On the other hand, the historic reliance on a precarious export-driven model for growth is producing worrying obstacles for the member states they would rather avoid. So long as foreign demand whips up repeating orders for cheap goods, Southeast Asia theoretically won’t feel the fiscal pinch. But apprehension is particularly widespread within regional ASEAN governments as reduced global liquidity and dropping consumer demand in China remind members of the ghosts of the 1997 Asian crisis.

The problems arise when, despite most ASEAN country’s efforts to reduce their dependence on trade by adopting a flexible currency exchange regime, their growth relies on a continued status quo in trade. Their standard of living presumes the booming growth in China will not tick around on the inexorable cycle towards a contracting bust any time soon.

Some analysts predict any slowdown in China will only marginally affect the economies in Southeast Asia, but the reality suggests the success of both China and ASEAN depends on at least their present market relationships remaining steady and unflustered.

Over the last decade, China was a destination close by to which the emerging economies of Vietnam, Malaysia, Thailand, and the Philippines could ship their cheap goods. The deep Chinese market appetite, seemingly insatiable, consumed everything it could purchase while the peripheral Asian export-driven economies obliged, maintaining a stable flow of commodities and raw materials into the Chinese growth machine.

Today, the ASEAN business model is largely superior in comparison to China and India, each of which depend far more on debt, with both experiencing much longer working capital cycles. Many companies in the association are able to self-finance much of their capital expenditure, leaving them less vulnerable to fluctuations in interest rates. The return on equity ranges from 10% in Malaysia, 11% in the Philippines, to 14% among the largest regional population of Indonesia.

As surely as night follows day, a natural economic correction in China is preparing to steady the booming cycle of their phenomenal period of growth. So as the Chinese machine eases back, the ASEAN countries may have a tough time finding alternative export markets.

It is true that consumption growth in Thailand consistently outmatches other non-ASEAN countries, such as South Korea and Taiwan, but supplying domestic demand is unlikely to assuage the expected gradual downward slide in export orders from China in the coming years.
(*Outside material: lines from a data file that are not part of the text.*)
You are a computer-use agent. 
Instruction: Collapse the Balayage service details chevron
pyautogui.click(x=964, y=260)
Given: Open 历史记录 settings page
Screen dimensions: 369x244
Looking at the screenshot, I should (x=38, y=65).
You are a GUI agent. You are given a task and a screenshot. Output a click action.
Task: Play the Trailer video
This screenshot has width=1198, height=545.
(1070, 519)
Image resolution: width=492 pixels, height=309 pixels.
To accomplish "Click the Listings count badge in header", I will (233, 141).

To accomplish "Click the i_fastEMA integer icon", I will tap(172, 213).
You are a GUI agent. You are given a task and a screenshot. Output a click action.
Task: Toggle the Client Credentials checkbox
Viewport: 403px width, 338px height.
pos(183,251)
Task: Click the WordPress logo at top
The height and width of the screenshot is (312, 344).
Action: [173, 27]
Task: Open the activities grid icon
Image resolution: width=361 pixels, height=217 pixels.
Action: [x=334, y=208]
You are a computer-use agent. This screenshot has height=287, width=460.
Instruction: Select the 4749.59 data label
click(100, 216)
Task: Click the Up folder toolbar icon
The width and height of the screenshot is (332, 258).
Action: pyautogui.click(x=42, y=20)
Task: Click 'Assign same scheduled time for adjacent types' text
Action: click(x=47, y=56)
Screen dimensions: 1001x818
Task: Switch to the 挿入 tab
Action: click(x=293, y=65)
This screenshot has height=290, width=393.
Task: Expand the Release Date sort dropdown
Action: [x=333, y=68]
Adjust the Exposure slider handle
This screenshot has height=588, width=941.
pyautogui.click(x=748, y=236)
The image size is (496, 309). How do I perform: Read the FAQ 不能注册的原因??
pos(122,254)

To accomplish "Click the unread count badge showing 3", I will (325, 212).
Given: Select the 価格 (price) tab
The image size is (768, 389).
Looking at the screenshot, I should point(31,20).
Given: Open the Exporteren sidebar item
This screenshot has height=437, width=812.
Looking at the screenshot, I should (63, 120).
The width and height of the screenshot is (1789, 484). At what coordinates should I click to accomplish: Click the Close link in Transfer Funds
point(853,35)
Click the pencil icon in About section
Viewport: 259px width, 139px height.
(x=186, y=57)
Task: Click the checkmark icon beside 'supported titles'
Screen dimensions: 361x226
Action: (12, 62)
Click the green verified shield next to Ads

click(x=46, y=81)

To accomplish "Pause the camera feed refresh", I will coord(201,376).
One such case is Indonesia’s account deficit which reversed since late 2011 as commodity prices fell and external demand withered for coal, palm oil, and copper – demand for which used to come from China in much greater numbers.

It is unclear what will happen if the global economy continues to recover, but any greater reduction in global liquidity could precipitate structural changes in Southeast Asian economies. Should the global economy contract again, it would add more pressure to the already tight domestic consumer markets in Southeast Asia.

Ultimately, ASEAN corporate sectors are in extremely good financial health, in stark contrast to the excess indebtedness of other Asian and global economies. However, sliding currencies and capital outflows are the result of a skewed dependency on trade in some countries. While some corrections have been made, many Southeast Asian nations still expect higher growth and higher global liquidities to maintain investment flows, neither of which can be assumed in the rapidly evolving financial environment.